**DOCUMENT EXTRACT:**
There’s room for a contract extension; Gonzalez is entering the last year of his current deal and we already acquired permission from Major League Baseball to hammer out a new one by this afternoon.  That didn’t happen, so Theo might wait to watch his shoulder in the spring, and of course there are the luxury tax implications.  But he won’t be giving up all those top prospects if he weren’t assured that an extension could be worked out, which would give us stability at all three bags.  Given Gonzalez’s age, anything from five to eight years can be considered feasible.  We offered six, but he wanted eight.  So there you go.

But one thing’s for sure: celebration is indeed in order.  Gonzalez will succeed in Boston.  His lefty swing was practically built exclusively for Fenway Park, and he was able to excel in a quintessential pitcher’s park.  Seriously.  Most of his fly balls in Petco would’ve been out in Fenway.  That’s why I’m convinced that he’ll get over his National League-ness in a hurry.  By the way, he’s got two Gold Gloves at first.  And he started almost every single game for about the last five years.  Without DHing once.  So here’s to you, Theo.  Two years later, you finally closed the deal.  And the fact that the Padres’ general manager and assistant general manager of scouting and player development both used to work with Theo is the icing on the cake that didn’t necessarily work to our advantage since they basically knew our farm system inside-out.  Gonzalez will play first and replace V-Mart’s bat, we’ll move Youk to third, and Beltre, who’s older anyway, will now probably sign with the A’s.  The deal is done on principle.  All they need to do is announce it on Monday at Fenway and that’s it.  The Adrian Gonzalez Era in Boston has begun!

One more thing.  Fundamentally this deal was not about New York; it’s about us, our team, our organization, and our hunger.  But while we’re on the subject, I would just like to point out that, not only is Adrian Gonzalez the answer to Mark Teixeira, but we now have a young infield that’s locked and entering its prime while the Yanks have guys on the downward slope of their careers.  I’m just saying.  I would advise New York to be afraid.  Very afraid.

**PROVIDED RECORDS:**
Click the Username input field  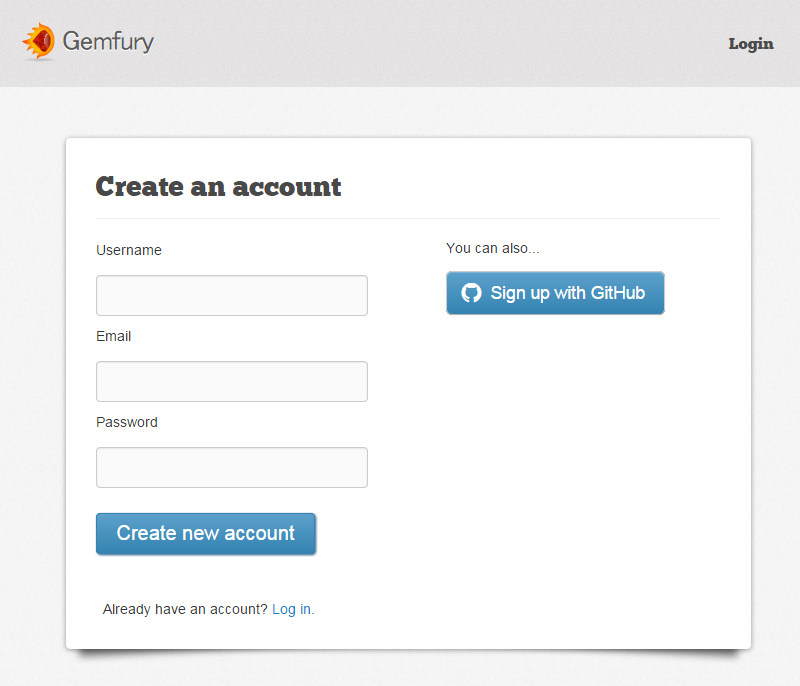(x=231, y=295)
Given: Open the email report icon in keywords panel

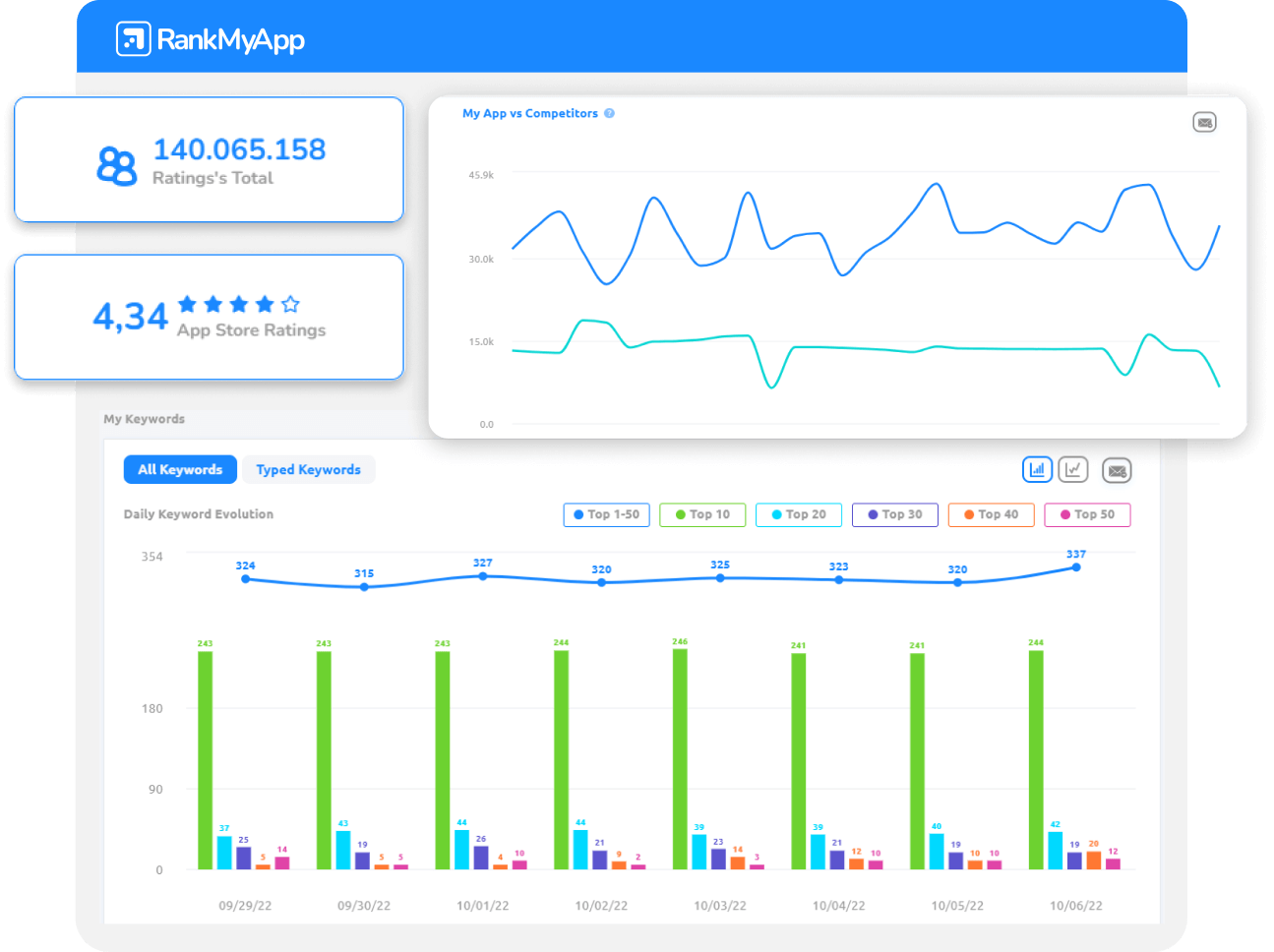Looking at the screenshot, I should pyautogui.click(x=1117, y=469).
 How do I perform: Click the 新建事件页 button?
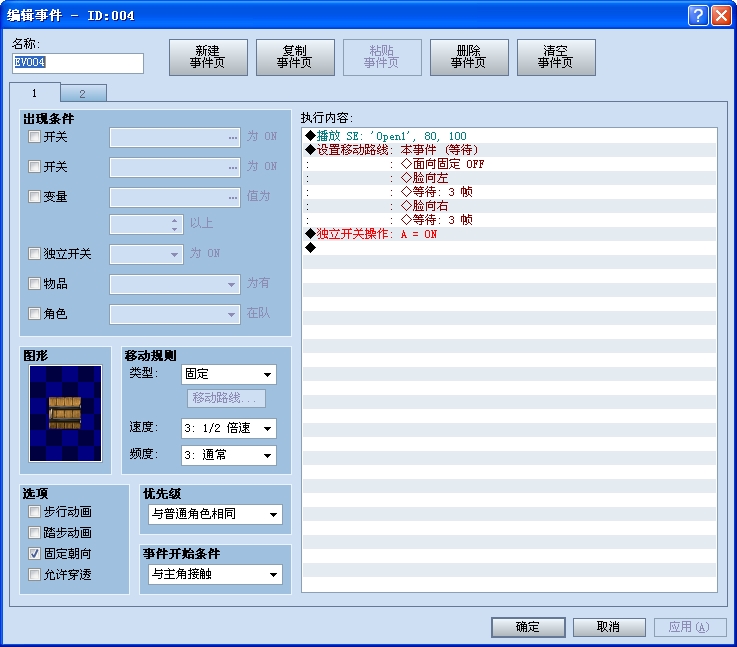coord(208,58)
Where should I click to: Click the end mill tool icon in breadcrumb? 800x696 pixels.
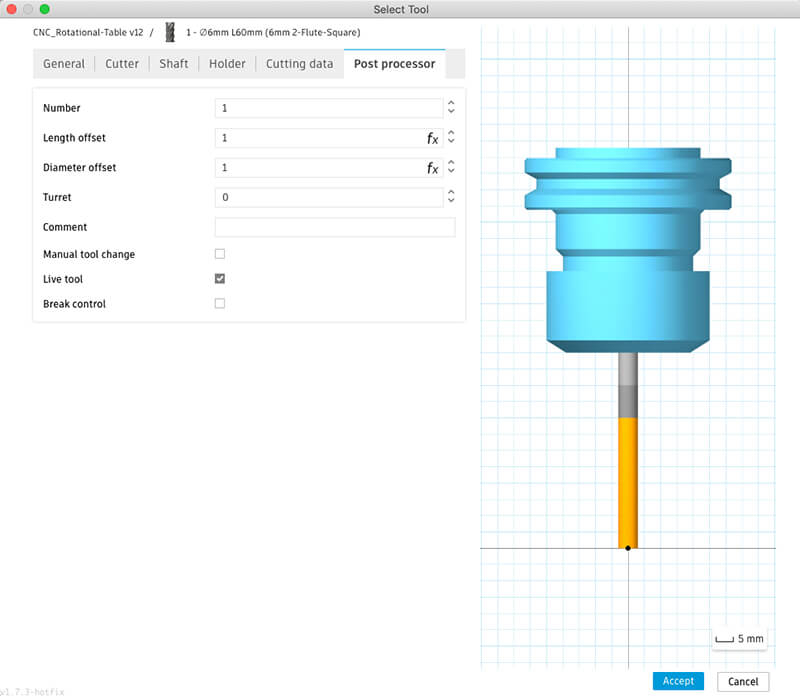[x=169, y=32]
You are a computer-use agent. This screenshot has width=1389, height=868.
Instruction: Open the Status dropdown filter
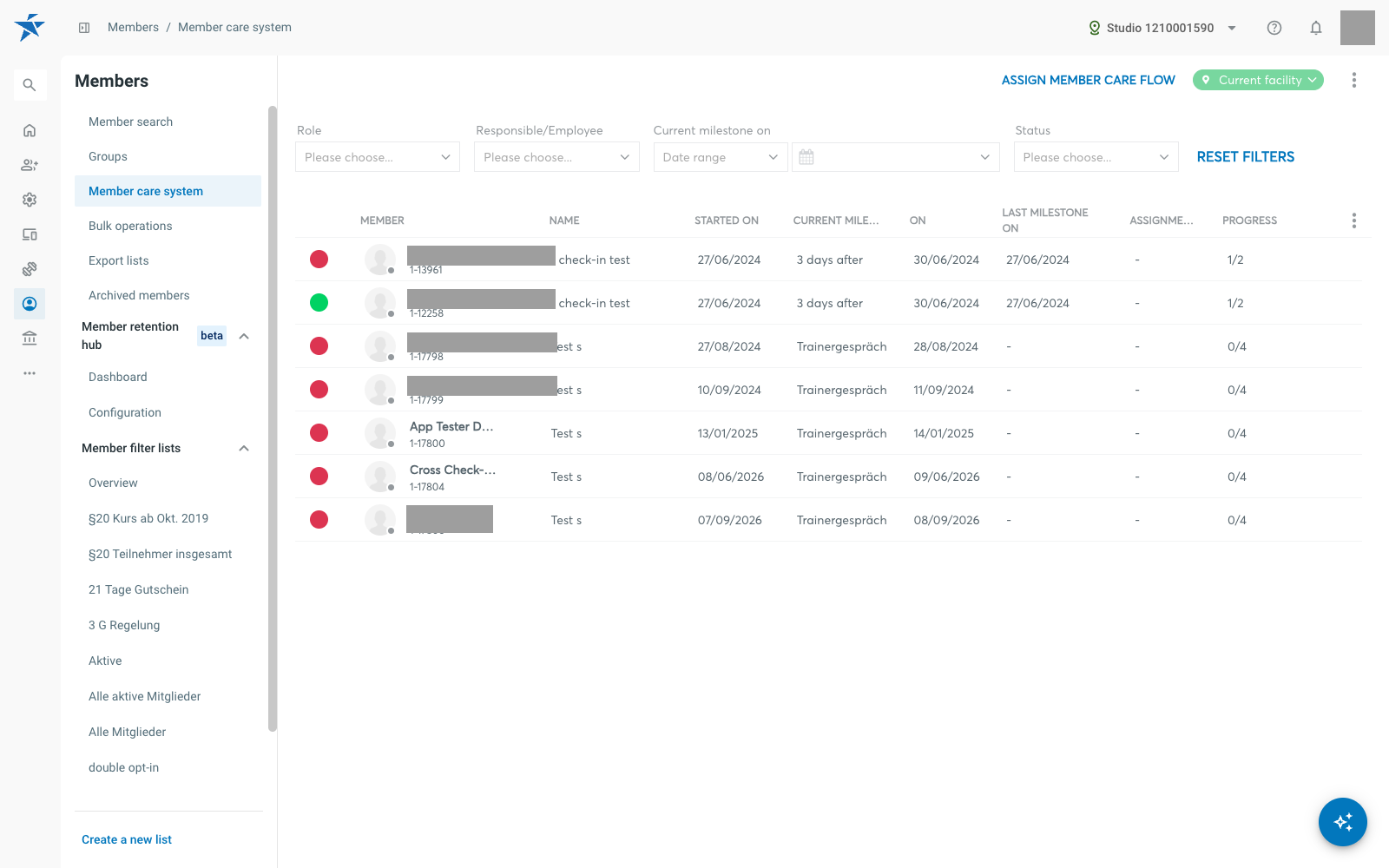point(1096,157)
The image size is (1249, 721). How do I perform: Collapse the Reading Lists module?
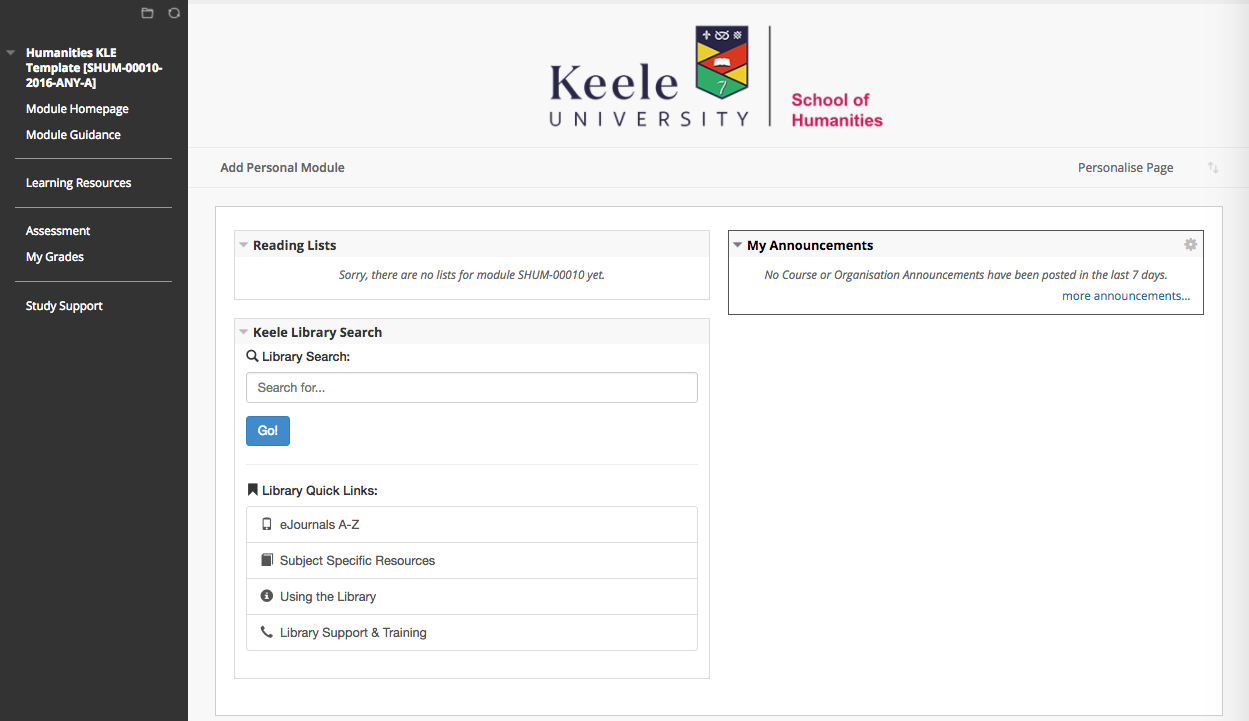[x=244, y=244]
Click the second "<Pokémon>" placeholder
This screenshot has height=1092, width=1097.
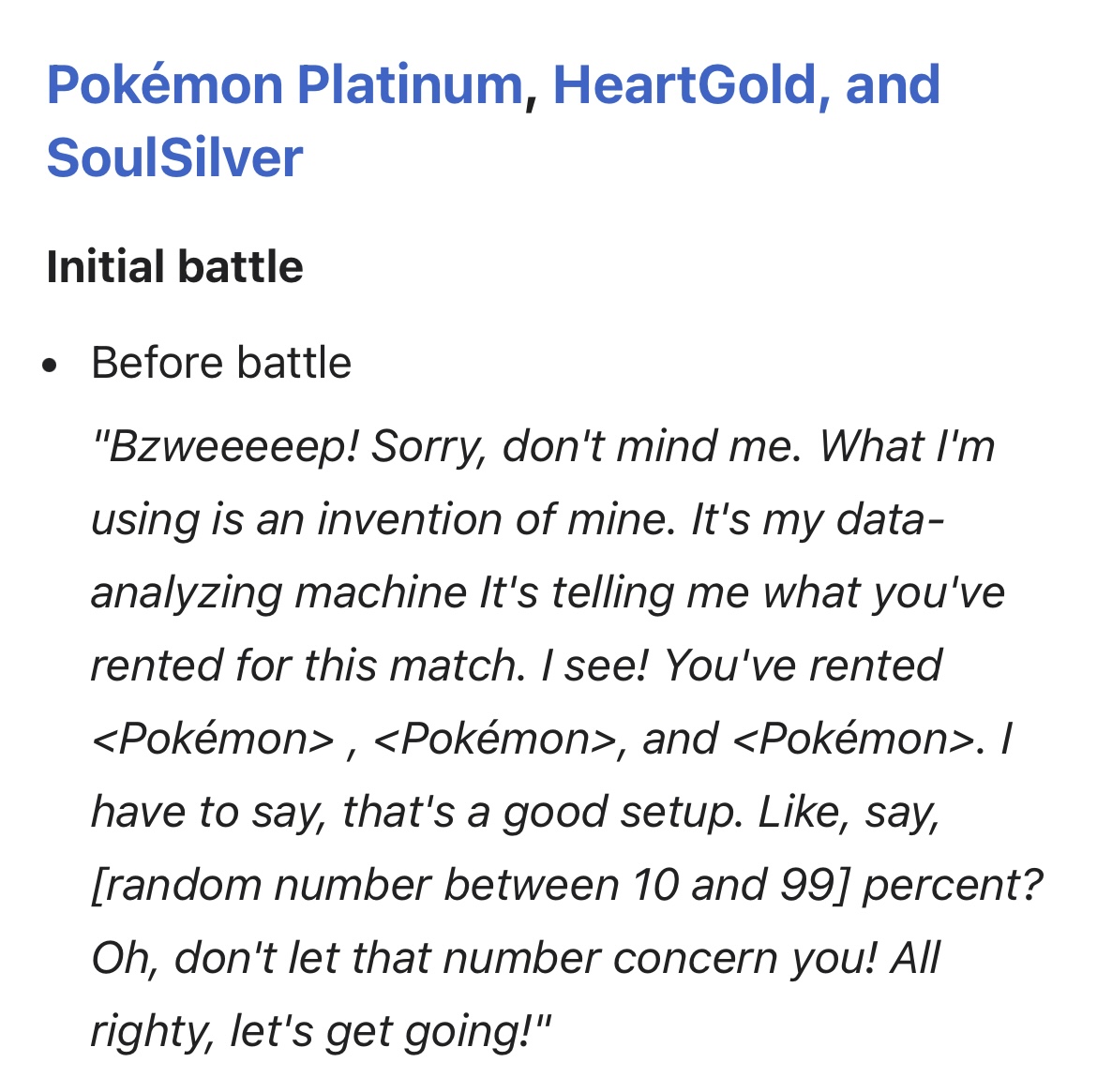(493, 739)
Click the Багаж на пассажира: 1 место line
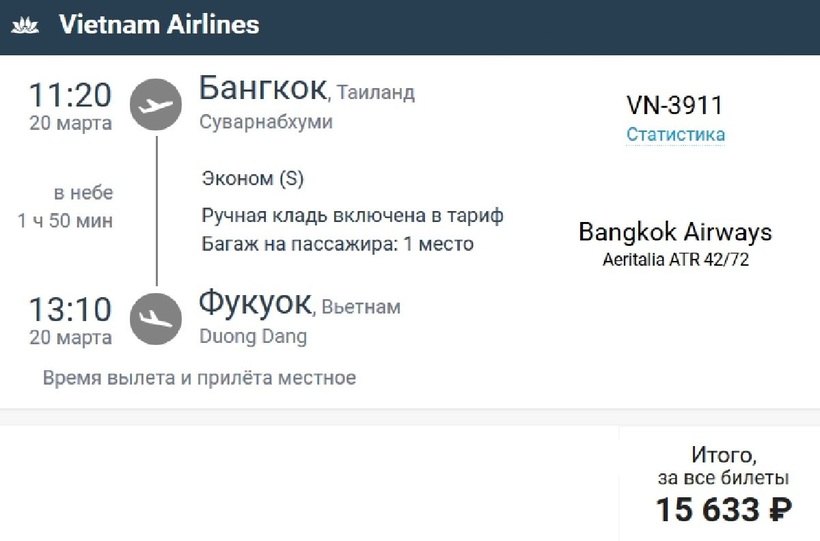820x541 pixels. click(x=337, y=243)
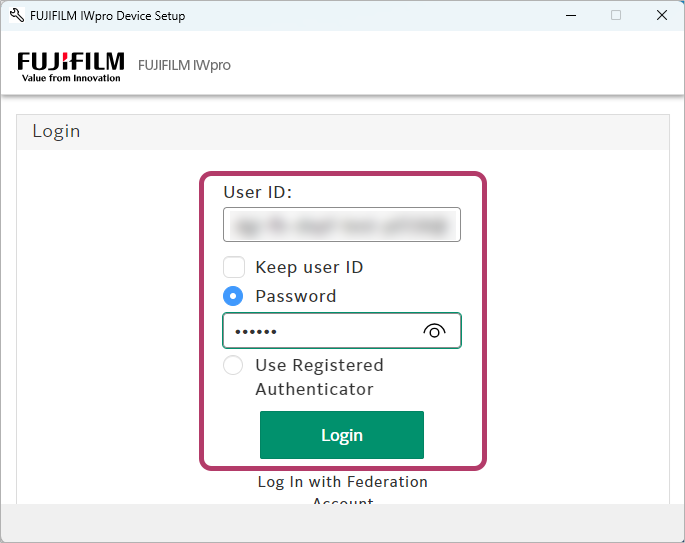Screen dimensions: 685x543
Task: Show the password using the eye icon
Action: [434, 331]
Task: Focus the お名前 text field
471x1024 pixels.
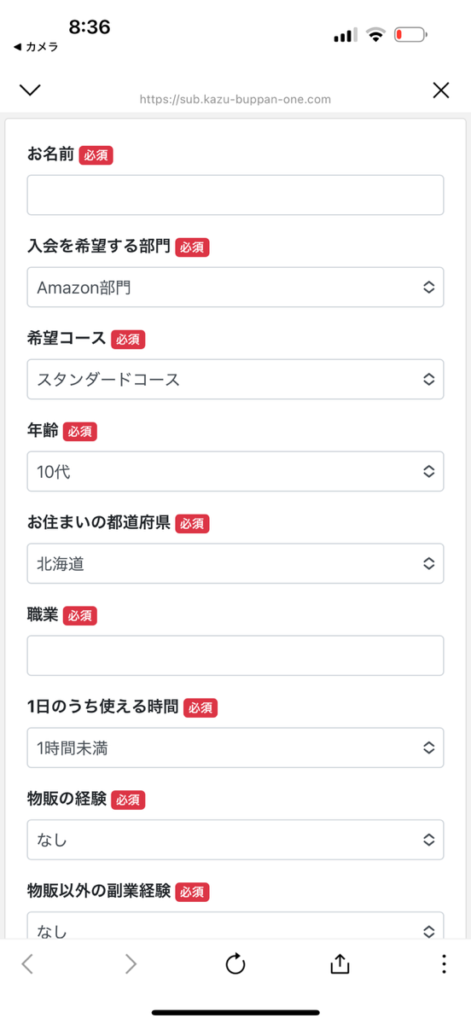Action: 235,195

**YOUR INSTRUCTIONS:**
From the piece on the Adrian Gonzalez trade, print the part that begins with the words containing "There’s room for" and ends with "there you go.". The records have nothing to do with what comes next.

**TASK RESPONSE:**
There’s room for a contract extension; Gonzalez is entering the last year of his current deal and we already acquired permission from Major League Baseball to hammer out a new one by this afternoon.  That didn’t happen, so Theo might wait to watch his shoulder in the spring, and of course there are the luxury tax implications.  But he won’t be giving up all those top prospects if he weren’t assured that an extension could be worked out, which would give us stability at all three bags.  Given Gonzalez’s age, anything from five to eight years can be considered feasible.  We offered six, but he wanted eight.  So there you go.